Configuring Eclipse for Apache Hadoop Development (a screencast)

Categories: Data Ingestion General HDFS Training

Update (added 5/15/2013): The information below is dated; see this post for current instructions about configuring Eclipse for Hadoop contributions.

One of the perks of using Java is the availability of functional, cross-platform IDEs.  I use vim for my daily editing needs, but when it comes to navigating, debugging, and coding large Java projects, I fire up Eclipse.

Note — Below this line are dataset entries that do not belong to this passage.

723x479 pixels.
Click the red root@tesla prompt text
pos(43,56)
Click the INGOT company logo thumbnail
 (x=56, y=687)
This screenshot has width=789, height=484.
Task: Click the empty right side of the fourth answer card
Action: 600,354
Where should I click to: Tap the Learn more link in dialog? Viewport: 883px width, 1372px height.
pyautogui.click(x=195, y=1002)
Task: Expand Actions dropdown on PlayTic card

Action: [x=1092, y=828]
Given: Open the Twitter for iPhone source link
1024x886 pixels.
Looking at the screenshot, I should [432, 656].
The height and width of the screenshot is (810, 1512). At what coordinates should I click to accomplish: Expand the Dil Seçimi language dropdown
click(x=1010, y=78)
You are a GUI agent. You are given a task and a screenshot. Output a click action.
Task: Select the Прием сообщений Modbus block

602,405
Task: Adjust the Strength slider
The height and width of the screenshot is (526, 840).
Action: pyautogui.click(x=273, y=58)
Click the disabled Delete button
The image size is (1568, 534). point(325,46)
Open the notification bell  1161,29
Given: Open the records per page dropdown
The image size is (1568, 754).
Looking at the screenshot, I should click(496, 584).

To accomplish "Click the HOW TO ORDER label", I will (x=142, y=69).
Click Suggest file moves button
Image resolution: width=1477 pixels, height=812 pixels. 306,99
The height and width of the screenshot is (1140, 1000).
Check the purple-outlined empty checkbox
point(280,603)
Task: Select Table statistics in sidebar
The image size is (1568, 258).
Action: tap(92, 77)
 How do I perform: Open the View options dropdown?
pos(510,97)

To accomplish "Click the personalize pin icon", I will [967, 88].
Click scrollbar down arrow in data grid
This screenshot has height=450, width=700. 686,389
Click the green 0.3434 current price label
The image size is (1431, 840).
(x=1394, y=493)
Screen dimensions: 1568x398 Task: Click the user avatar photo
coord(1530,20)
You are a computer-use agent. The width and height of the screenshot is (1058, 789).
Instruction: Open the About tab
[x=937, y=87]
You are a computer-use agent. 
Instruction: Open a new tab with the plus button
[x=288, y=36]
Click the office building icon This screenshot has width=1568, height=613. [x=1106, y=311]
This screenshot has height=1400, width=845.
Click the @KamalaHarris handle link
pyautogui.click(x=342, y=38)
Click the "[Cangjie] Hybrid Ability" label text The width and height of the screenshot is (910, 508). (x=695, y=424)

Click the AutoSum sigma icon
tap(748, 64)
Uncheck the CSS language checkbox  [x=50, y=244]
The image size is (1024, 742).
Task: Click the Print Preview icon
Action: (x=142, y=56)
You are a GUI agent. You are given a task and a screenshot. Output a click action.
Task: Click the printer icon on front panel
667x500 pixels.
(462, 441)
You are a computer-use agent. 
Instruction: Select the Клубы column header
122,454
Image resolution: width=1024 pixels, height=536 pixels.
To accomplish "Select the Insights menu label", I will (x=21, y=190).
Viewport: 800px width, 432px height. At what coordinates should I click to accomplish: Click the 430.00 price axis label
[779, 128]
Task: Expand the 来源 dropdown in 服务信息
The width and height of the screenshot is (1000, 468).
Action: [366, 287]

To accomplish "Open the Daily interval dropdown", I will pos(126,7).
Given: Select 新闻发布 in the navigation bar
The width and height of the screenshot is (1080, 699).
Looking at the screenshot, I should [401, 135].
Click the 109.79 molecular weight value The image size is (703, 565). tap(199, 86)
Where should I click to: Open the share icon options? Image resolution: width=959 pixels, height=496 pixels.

Typically, when you’re developing Map-Reduce applications, you simply point Eclipse at the Apache Hadoop jar file, and you’re good to go.  (Cloudera’s Hadoop training VM has a fully-configured example.) However, when you want to dig deeper to explore—and modify—Hadoop’s internals themselves, you’ll want to configure Eclipse to build Hadoop.  Because there’s generated code and a complicated ant build.xml file, this takes some tinkering.  Now that I have the full Hadoop Eclipse experience going (it took me a few tries), I’ve prepared a screencast that will help guide you through it, from downloading Eclipse to debugging one of its unit tests.  You’ll also want to reference the EclipseEnvironment Hadoop wiki page, which has more details.

Eclipse for Hadoop Development from Cloudera.

We’re interested in your feedback!  Use the comments below to share your Eclipse experiences.

P.S.: I “filmed” the screencast on Linux, but the same steps work on Mac OS X. Since Eclipse will be running under Java 1.5 in OS X, be sure to check that “Preferences…Installed JREs” references JVM 1.6. Sometimes Eclipse is finicky; you might have to do “Refresh” and “Build Project” several times. The key bindings are a bit different too: substitute Command (?) for Control.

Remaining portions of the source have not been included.